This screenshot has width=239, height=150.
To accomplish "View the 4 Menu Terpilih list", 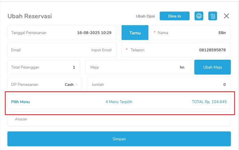I will click(x=119, y=102).
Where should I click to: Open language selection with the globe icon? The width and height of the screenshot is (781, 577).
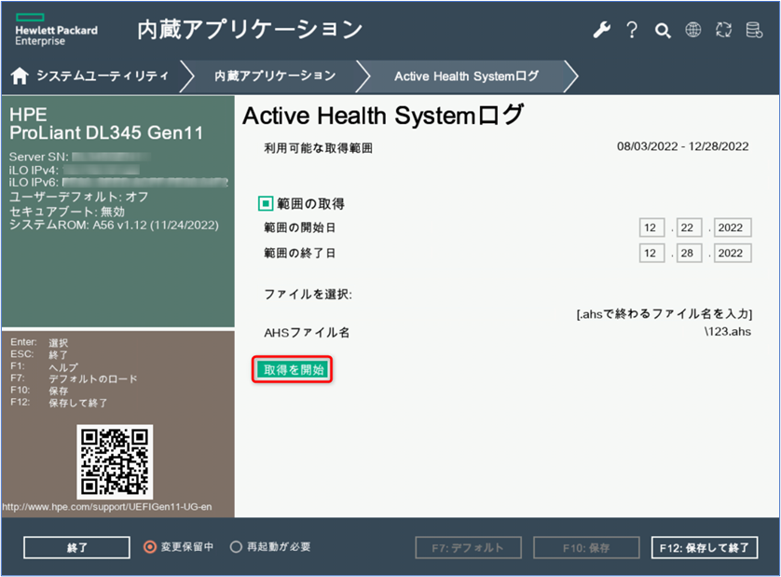693,29
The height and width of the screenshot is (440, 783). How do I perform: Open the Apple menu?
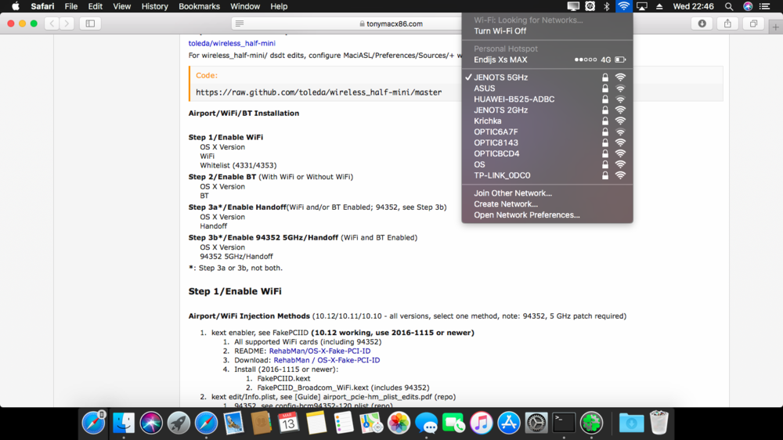click(x=15, y=6)
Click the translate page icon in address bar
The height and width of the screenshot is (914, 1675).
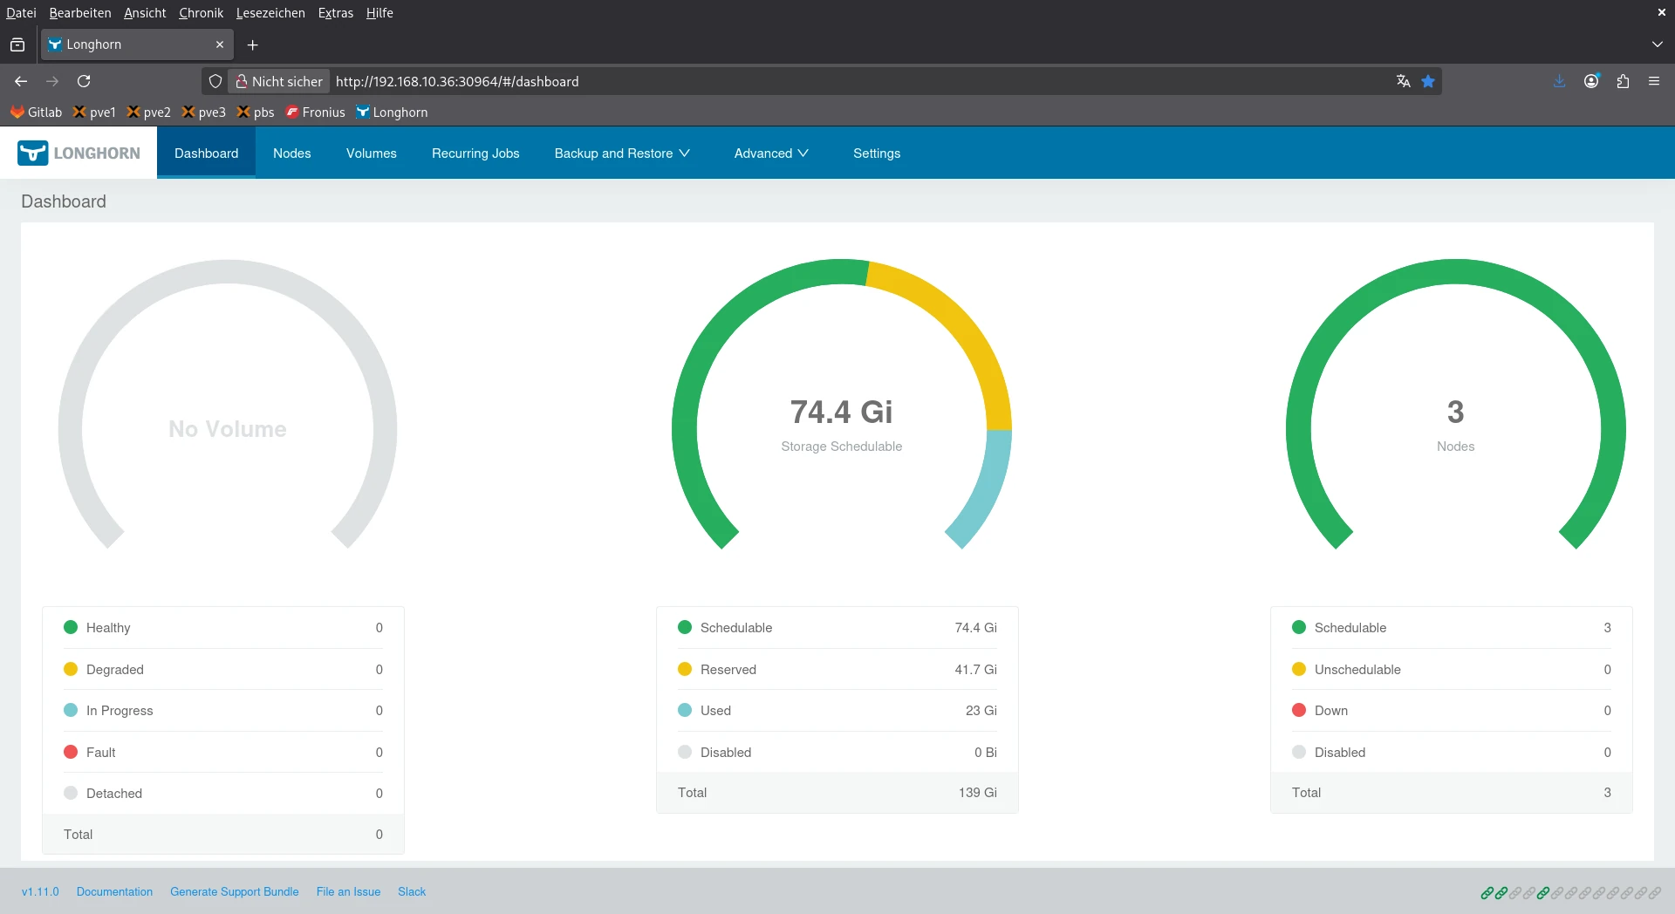pyautogui.click(x=1403, y=81)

---+---

◆ What the task requires: Please retype the entries above word for word, but only from the line containing "Where should I" through the last line, and without the pictures.

◆ Result of this task:
Where should I click to: Open language selection with the globe icon? The width and height of the screenshot is (781, 577).
693,29
The height and width of the screenshot is (440, 783). How do I perform: Open the Apple menu?
click(x=15, y=6)
Click the translate page icon in address bar
The height and width of the screenshot is (914, 1675).
pyautogui.click(x=1403, y=81)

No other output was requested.